Autor: Federico Barreto
Tacna y Arica –lo mismo que Alsacia y Lorena– han sido
teatro durante su largo cautiverio de episodios interesantísimos que han hecho
proverbial en todas partes el patriotismo inextinguible de los hijos de
aquellas provincias. Desgraciadamente, en el Perú no ha habido un escritor que
–a semejanza de Alfonso Daudet en Francia– haya eternizado esos sucesos en el
libro, para ejemplo de las generaciones venideras y también para honra y gloria
del país.
Yo,
que he nacido en Tacna y que he pasado allí mi niñez y parte de mi juventud, he
sido testigo presencial de esos episodios que recuerdo siempre con orgullo.
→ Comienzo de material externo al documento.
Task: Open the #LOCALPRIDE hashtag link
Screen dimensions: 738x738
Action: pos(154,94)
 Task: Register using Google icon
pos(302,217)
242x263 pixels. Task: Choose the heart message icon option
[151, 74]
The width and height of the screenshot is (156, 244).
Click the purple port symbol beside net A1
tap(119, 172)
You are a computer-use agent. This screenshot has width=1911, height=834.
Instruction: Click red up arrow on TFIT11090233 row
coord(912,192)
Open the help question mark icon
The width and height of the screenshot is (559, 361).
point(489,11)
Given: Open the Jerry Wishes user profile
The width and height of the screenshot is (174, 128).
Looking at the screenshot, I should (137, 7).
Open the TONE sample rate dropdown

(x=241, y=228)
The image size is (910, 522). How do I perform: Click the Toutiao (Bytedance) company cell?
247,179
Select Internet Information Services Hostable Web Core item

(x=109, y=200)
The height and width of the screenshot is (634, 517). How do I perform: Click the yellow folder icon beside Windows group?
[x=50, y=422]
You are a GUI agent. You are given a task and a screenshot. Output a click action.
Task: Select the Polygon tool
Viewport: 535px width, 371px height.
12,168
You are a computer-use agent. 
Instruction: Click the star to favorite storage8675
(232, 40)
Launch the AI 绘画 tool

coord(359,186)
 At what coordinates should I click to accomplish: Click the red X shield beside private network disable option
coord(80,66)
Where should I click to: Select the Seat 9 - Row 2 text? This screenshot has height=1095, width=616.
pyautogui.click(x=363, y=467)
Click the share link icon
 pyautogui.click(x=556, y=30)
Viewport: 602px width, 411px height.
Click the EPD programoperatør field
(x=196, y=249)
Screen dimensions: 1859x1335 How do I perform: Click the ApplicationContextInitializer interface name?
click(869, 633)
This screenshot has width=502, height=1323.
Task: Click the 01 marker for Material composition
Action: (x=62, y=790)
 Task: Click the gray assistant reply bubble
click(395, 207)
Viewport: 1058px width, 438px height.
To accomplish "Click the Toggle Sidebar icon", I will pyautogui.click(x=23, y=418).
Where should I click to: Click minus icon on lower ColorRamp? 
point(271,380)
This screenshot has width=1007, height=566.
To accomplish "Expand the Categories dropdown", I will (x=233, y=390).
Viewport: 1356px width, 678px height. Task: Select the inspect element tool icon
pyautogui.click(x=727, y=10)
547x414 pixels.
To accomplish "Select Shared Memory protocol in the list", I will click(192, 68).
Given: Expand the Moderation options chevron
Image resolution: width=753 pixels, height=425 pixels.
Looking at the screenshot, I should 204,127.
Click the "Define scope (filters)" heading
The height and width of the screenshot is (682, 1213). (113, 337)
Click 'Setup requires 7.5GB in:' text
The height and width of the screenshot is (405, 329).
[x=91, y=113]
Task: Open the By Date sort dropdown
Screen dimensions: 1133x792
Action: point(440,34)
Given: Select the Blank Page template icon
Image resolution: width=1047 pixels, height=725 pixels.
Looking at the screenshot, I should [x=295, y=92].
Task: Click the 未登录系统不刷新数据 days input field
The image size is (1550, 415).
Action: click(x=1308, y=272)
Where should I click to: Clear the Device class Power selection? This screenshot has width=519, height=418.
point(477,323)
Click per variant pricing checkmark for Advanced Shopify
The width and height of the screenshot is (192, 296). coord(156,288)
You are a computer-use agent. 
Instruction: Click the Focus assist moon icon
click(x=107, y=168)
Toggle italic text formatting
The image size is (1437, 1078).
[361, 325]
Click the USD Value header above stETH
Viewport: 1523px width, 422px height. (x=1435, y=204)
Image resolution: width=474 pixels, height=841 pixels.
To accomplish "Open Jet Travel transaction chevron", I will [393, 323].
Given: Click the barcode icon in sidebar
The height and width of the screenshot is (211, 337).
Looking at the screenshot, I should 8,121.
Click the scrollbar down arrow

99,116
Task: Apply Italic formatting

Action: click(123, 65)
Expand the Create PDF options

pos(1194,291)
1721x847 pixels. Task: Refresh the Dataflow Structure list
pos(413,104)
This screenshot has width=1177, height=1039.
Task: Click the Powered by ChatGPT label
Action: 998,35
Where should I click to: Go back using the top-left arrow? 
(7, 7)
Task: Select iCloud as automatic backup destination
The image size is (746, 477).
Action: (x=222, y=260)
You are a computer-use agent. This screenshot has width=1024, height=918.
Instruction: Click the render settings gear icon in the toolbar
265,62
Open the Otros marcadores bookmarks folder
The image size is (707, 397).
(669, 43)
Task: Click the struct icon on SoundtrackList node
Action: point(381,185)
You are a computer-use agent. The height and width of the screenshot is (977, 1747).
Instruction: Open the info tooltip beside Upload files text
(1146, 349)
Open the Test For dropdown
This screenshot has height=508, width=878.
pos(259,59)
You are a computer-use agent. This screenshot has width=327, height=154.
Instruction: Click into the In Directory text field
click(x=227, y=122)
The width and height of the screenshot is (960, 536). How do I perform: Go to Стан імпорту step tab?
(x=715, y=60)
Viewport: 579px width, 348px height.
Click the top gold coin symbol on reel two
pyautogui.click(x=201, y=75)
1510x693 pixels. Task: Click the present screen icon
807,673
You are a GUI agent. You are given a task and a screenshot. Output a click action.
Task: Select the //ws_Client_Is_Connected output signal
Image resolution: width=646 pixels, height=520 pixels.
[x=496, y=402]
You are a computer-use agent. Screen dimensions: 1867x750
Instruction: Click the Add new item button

Un
compañero de labores periodísticas me pide que narre alguna de estas anécdotas,
y accedo a la demanda, a sabiendas de que mi relato no producirá en el ánimo de
las personas que lo lean la honda impresión que sacudió mi espíritu cuando vi
desarrollarse ante mis ojos la inesperada y conmovedora escena que voy a
referir.
Ocurrió
el caso en 1901. Era por entonces Intendente accidental de Tacna el general don
Salvador Vergara, hombre impresionable y receloso que, durante su breve
administración mantuvo siempre sobre las armas, lista para cualquier evento, a
la guarnición militar que se hallaba a sus órdenes, como si esperara que un
enemigo invisible atacara la plaza de un momento a otro.
Una
institución tacneña muy antigua y muy prestigiosa, la Sociedad de Auxilios
Mutuos “El Porvenir”, quiso un día hacer bendecir en la iglesia parroquial un
magnífico estandarte de seda, bordado con oro; pero, como en aquellos días
habían prohibido las autoridades chilenas exhibir banderas peruanas en la
ciudad, fue menester enviar una comisión de socios a la intendencia a recabar
el permiso correspondiente. La negativa del general Vergara fue rotunda.
–
No quiero banderas en las calles –dijo–. Provocan manifestaciones patrióticas,
y esas manifestaciones dan origen a contramanifestaciones que ponen en peligro
el orden público.
Y
no hubo medio de hacerle variar la resolución.
Días
después, ya en vísperas del 28 de julio, la Sociedad “El Porvenir”, que deseaba
celebrar de alguna manera el Día de la Patria, volvió a solicitar el permiso
deseado, y el Intendente volvió a denegarlo.
–
Lleven el estandarte a la iglesia en una caja –dijo– y en la misma forma
vuelvan con él al local de la Sociedad. Así nos ahorraremos un conflicto.
Insistió
la comisión, alegando que en Tacna todas las colectividades extranjeras,
incluso la china enarbolaban su bandera cuando les placía y que no era justo
que, sólo los peruanos, que estaban en suelo propio, se viesen privados de esta
libertad.
Una
idea extraña, sabe Dios de qué alcances posteriores, debió cruzar en ese
momento por el cerebro del general Vergara, pues, cambiando repentinamente de
tono, dijo:
–
Tienen ustedes el permiso que solicitan; pero con la condición de que me
garanticen, bajo responsabilidad personal, que al conducir la bandera por las
calles, el pueblo peruano no hará manifestación alguna de carácter patriótico.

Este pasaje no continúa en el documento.